Nos preguntamos y les preguntamos: ¿por qué Alberto se reconoce “europeísta”? El Presidente, por su ubicación, al hablar de sí compromete a la Argentina. Esa postura, ¿con qué país nos identifica? ¿Con el de los sectores populares criollos, indios, mestizos, negros, base de los ejércitos revolucionarios que conquistaron la Primera Independencia de Latinoamérica? ¿Con el de los contingentes obreros anarquistas y socialistas que vinieron de España, Italia, Polonia o Rusia a trabajar en las fábricas y en el campo? ¿O con las elites reaccionarias que vivían para llenar sus bolsillos y adorar todo lo europeo? ¿Nos acerca hoy a los pueblos de Chile, Perú, Paraguay y Colombia en lucha?, ¿o al pensamiento: ”En Sudamérica somos todos descendientes de europeos” que expresó Macri en 2018 y que representa el sentir de su clase social?

¿Por otra parte, en qué Europa se reconoce Alberto Fernández? ¿La de Inglaterra pirata de las Malvinas? ¿La del Reino Español, que masacró a nuestros pueblos originarios y que en tiempos recientes robó nuestro petróleo y casi destruyó a YPF con su empresa Repsol o compró Aerolíneas Argentinas por monedas y después la ahogó con su línea aérea bandera Iberia? ¿La que despojó al continente africano, se enriqueció con el tráfico de esclavos y ahora da la espalda a los refugiados? ¿Son acaso Kristalina Georgieva, presidenta del FMI o Ángela Merkel, líder del imperialismo europeo, más benévolas que Biden y los otros jefes del imperialismo yanqui?

¿En cuál de los polos, “Liberación o dependencia”, “Patria o buitres”, ubicarían el “europeísmo” de Alberto o las actitudes amistosas del Gobierno de los Fernández con el FMI, el Club de París y los restantes acreedores de la Deuda Externa? ¿En cuál de los dos polos, las recorridas por el Vaticano y los gobiernos europeos, rogando un apoyo al pedido de apenas retrasar un poco el pago de los intereses?

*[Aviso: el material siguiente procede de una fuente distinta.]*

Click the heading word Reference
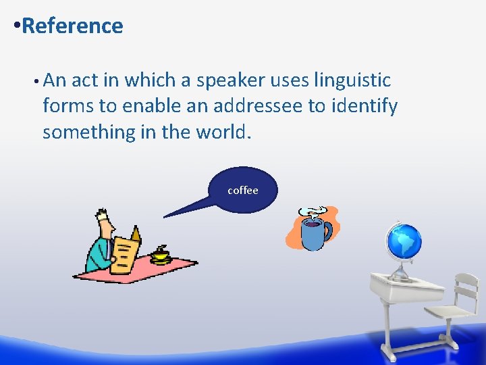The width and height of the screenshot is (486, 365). point(72,26)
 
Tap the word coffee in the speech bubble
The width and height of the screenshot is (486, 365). point(243,191)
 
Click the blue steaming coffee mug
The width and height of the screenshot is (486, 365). point(311,234)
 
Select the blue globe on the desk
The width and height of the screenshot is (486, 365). point(404,241)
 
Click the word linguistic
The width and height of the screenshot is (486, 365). point(352,80)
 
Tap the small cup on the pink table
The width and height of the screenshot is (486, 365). point(160,255)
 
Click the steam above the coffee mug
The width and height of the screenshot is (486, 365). point(314,212)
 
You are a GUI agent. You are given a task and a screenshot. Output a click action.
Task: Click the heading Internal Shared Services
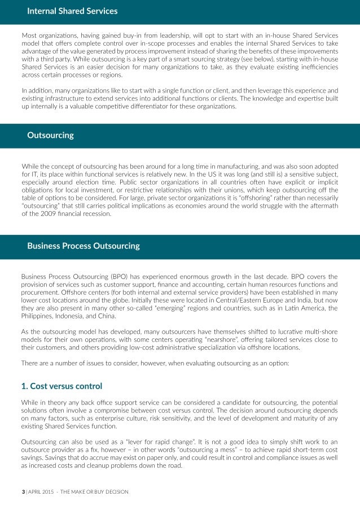72,11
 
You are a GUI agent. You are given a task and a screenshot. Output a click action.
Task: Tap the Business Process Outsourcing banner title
84,246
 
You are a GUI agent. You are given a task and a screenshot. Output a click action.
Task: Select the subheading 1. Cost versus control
62,386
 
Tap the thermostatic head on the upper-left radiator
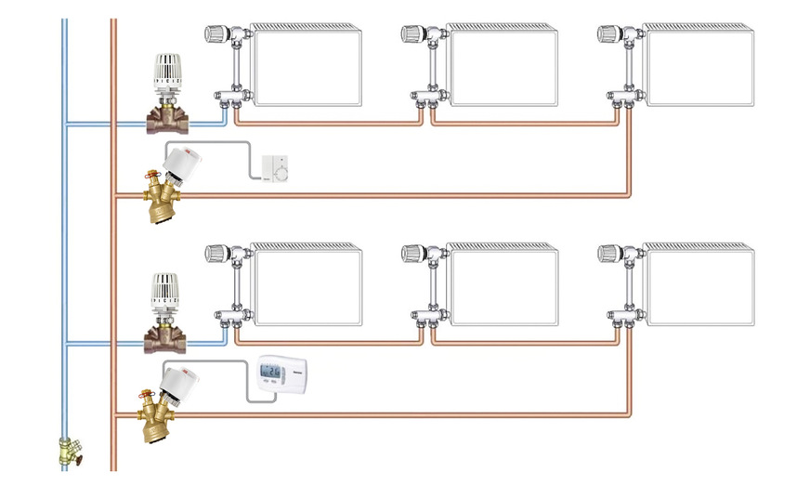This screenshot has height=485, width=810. (216, 34)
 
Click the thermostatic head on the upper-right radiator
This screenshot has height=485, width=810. (609, 34)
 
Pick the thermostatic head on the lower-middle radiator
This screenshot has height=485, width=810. (414, 254)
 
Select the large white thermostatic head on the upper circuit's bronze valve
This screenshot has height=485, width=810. (168, 73)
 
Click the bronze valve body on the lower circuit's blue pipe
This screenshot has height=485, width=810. (166, 336)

La situación económica y los estragos que está causando la pandemia apremian. No quedan muchas opciones, es la Deuda Externa o la vida de los sectores obreros y populares: trabajo, vivienda, educación, salud, vacunas. Ojalá tengamos respuestas similares para esos interrogantes. Si es así, deberemos hacernos oir, principalmente por la dirigencia que firmó la Proclama del 25 de Mayo reclamando la suspensión del pago de la Deuda, porque el FMI y demás usureros no se van a doblegar con palabras, necesitamos que esa dirigencia convoque a ganar las calles. Y tendremos que organizarnos para desbordarla si se niegan, como hicieron los pueblos de Chile o Colombia. De ese modo  habrá esperanza de tomar un rumbo común con la clase trabajadora de Latinoamérica hacia lograr una Segunda y Definitiva Independencia.